(Records supplied)
· · · · · · ·

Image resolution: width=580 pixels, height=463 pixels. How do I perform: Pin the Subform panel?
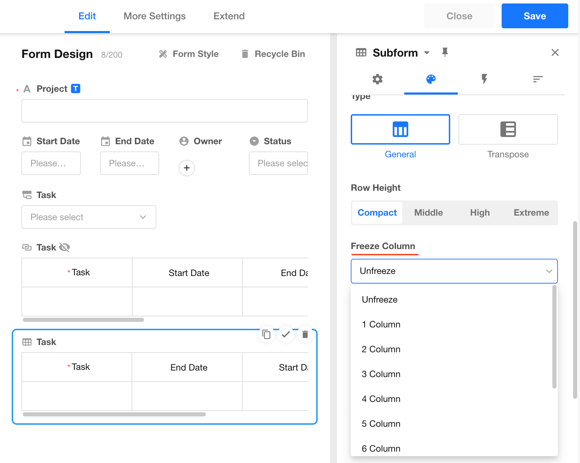pos(445,52)
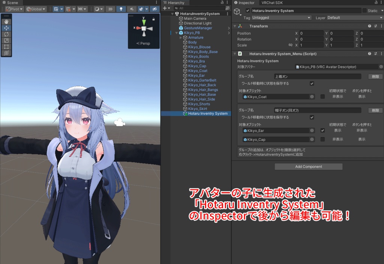384x264 pixels.
Task: Mute scene audio using the speaker icon
Action: pyautogui.click(x=132, y=9)
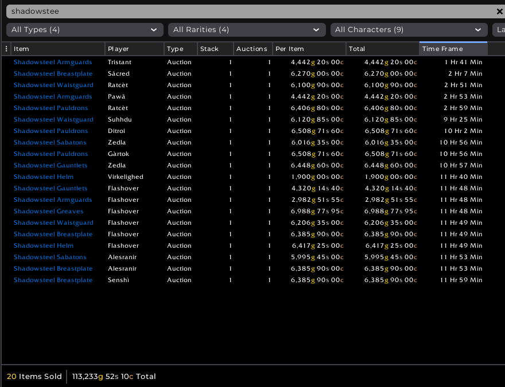Sort by the Total column header
505x387 pixels.
tap(382, 49)
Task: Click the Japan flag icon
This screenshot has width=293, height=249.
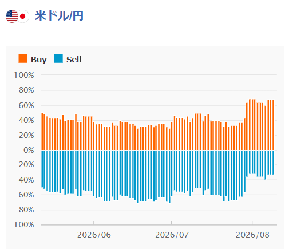Action: [23, 17]
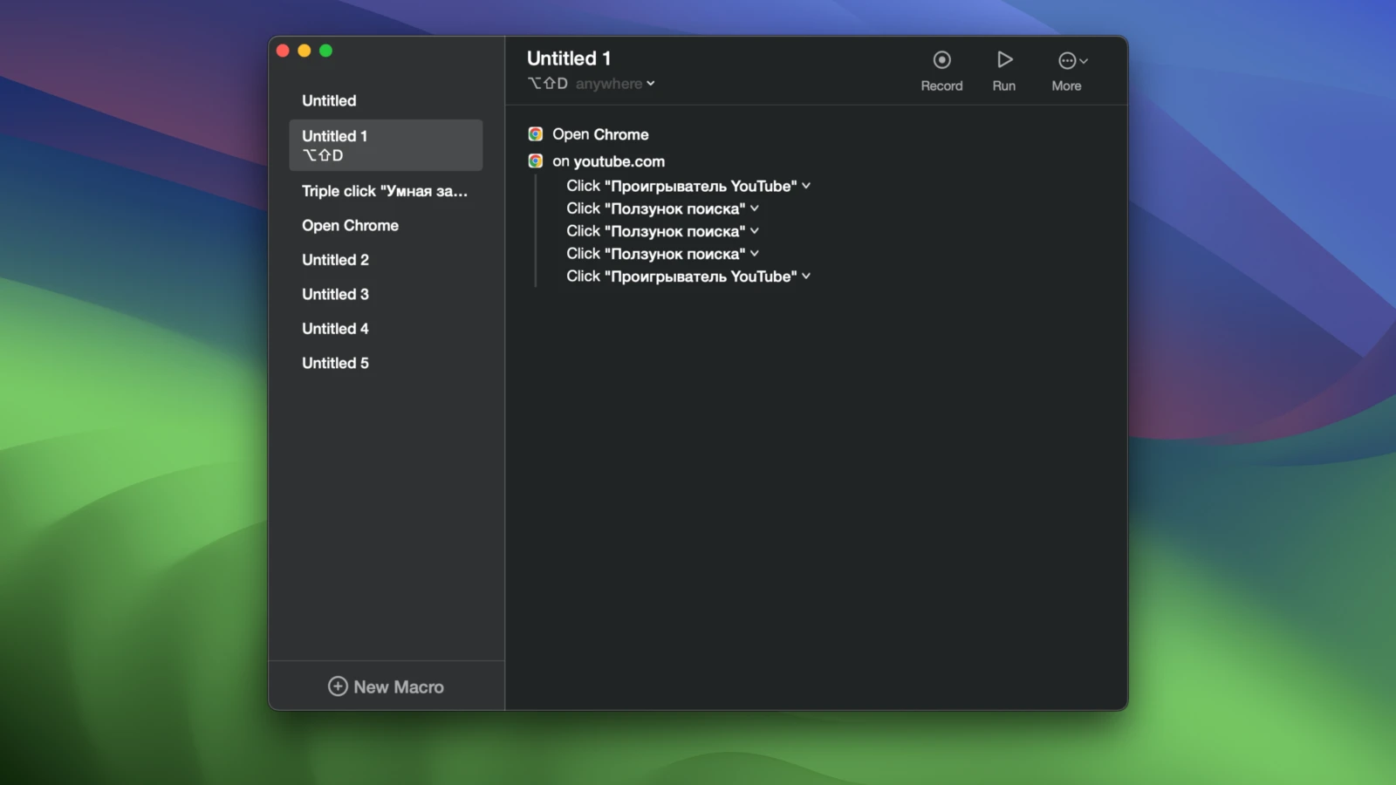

· · · · · · ·

(What the exercise asks)
Repeat each entry exactly as given; no pictures belong in the copy.

(Response to the exercise)
Image resolution: width=580 pixels, height=463 pixels. How do I perform: Pin the Subform panel?
pos(445,52)
384x264 pixels.
Task: Mute scene audio using the speaker icon
Action: pyautogui.click(x=132, y=9)
Sort by the Total column header
505x387 pixels.
tap(382, 49)
Task: Click the Japan flag icon
This screenshot has width=293, height=249.
Action: [23, 17]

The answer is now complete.